In the throes of a transformation to value-based population health, healthcare leaders are finding inspiration in the retail industry to bring more convenient and affordable care to patients. With the industry in a state of flux, JLL has identified four healthcare trends for companies to get ahead of to enhance the patient experience, improve financial performance, and unlock game-changing efficiencies.
“In an environment of continued transformation and uncertainty, health systems are learning from the retail industry about how to view patients as consumers and ensure their remote healthcare clinics are optimally located and provide the right mix of services,” said Richard Taylor, Executive Managing Director and leader of JLL’s Healthcare group. “Hospitals are sitting on significant amounts of underutilized real estate following intense M&A activity over the past several years. Adding off-campus clinics in retail settings makes their real estate portfolios even more complex.”
Here are the four healthcare trends to watch, according to JLL:
1) The transition to value-based care is inspiring new, nontraditional “providers” to enter the market. The continued transition to value-based care has opened the floodgates to unprecedented mergers and acquisitions. Traditional hospital consolidation is creating some of the largest systems in the country. Meanwhile, the entrance of new disruptors and mega mergers with payers and pharmaceutical companies have already ignited seismic shifts in the industry.
As healthcare systems grow larger, they’re facing more exhaustive, complicated real estate needs. New kinds of healthcare organizations face an entirely different dilemma: There’s no blueprint for how to approach their unique real estate needs.
“Managing diverse, dispersed portfolios brings new challenges and increased pressure to develop more sophisticated and efficient approaches for real estate services through outsourcing, location selection, ongoing management and more,” Taylor said. “As a result, we expect more healthcare organizations to tap experienced corporate real estate facilities and consultancy partners to fill strategic gaps.”
2) Health systems will transition from “sick care” to “well care.” As health systems prepare for the future, JLL expects they will continue to acquire or develop more ambulatory surgery buildings, emergency clinics, and micro-hospitals to more efficiently serve local communities.

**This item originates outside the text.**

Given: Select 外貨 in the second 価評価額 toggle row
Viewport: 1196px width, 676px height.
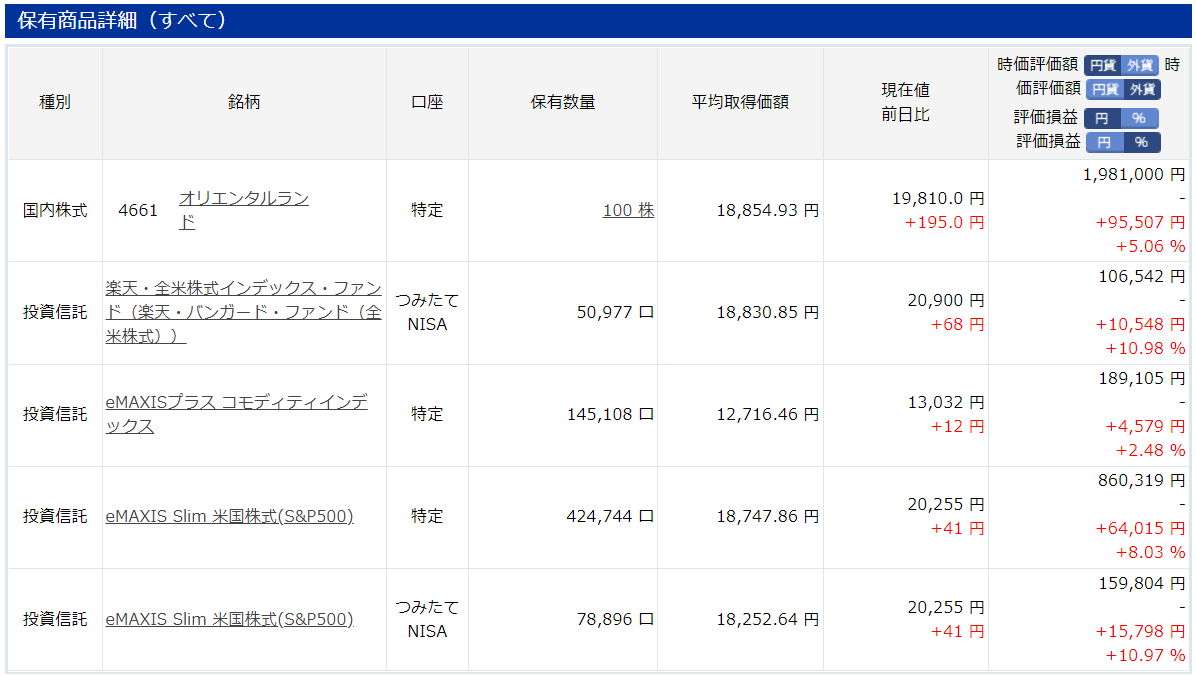Looking at the screenshot, I should click(1142, 90).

The entrance of more community-based, lower-cost healthcare facilities will help engage the population in “well care” rather than “sick care,” with patients seeing physicians before they develop acute illnesses that require expensive treatment. The management of care through an optimized network of diverse community facilities rather than a large, centralized facility improves the patient experience by empowering them with options and choice.
It’s healthy for the hospital balance sheet, too. Because outpatient centers are often less expensive to construct and operate than traditional hospitals, demand for remote care locations is growing quickly.
3) The workplace will be essential in the war for talent amid an impending provider shortage. New research forecasts physician shortages in both primary and specialty care. In fact, the U.St. could see a shortage of up to 120,000 physicians by 2030, impacting patient care across the nation, according to a new report published by the Association of American Medical Colleges. The data shows a projected shortage of between 42,600 and 121,300 physicians by the end of the next decade. Complicating matters, the U.S. is projected to experience a shortage of registered nurses that will likely intensify as baby boomers age and the need for healthcare grows, according to the American Association of Colleges of Nursing.
Following the lead of technology companies and innovative corporations across other industries, forward-thinking health systems are exploring new workplace concepts that improve employee well-being, productivity, engagement, and happiness. An engaging and inspiring workplace can attract and retain top talent, which is especially important in a tight labor market.
“Competitive shifts in the healthcare environment mean it’s no longer ‘business as usual’ where real estate is concerned. Industry leading healthcare organizations are beginning to explore how a fresh, data-driven approach to managing their facilities will support their broader business strategies, including talent recruitment and retention,” Taylor said.
4) Hospital-acquired infections remain a threat to both patients and the bottom line. Although progress is being made to prevent healthcare-acquired infections (HAIs), the Center for Disease Control (CDC) estimates one in 25 hospital patients acquires at least one HAI. Additionally, a set of 14 hospital-acquired conditions that the CMS considers avoidable accounted for 48,771 adverse patient outcomes, 3,219 deaths and more than $2 billion in excess hospital costs in 2016, according to a new research brief.
The physical environment is fourth on the list of HAI causes, according to the CDC. While HAIs from treatment-related causes are actually decreasing, HAIs resulting from the environment of care may not be. Hospitals must consider how they can improve the design, maintenance and management of facilities—from ventilation systems to room décor—to reduce infection risks.
“A lack of urgency to address aging infrastructure and deferred maintenance in the buildings themselves can negatively impact patient care and cause compliance problems,” said George Mills, Director of Technical Operations, JLL Healthcare Solutions. “There is an opportunity to break down barriers between the C-Suite and the facilities team by giving facility management leaders a seat at the table to ensure leaders understand the financial and patient safety implications of the antiquated ‘it breaks, we fix it’ mentality. We hope to see more facilities leaders move from the boiler room to the board room in 2019.”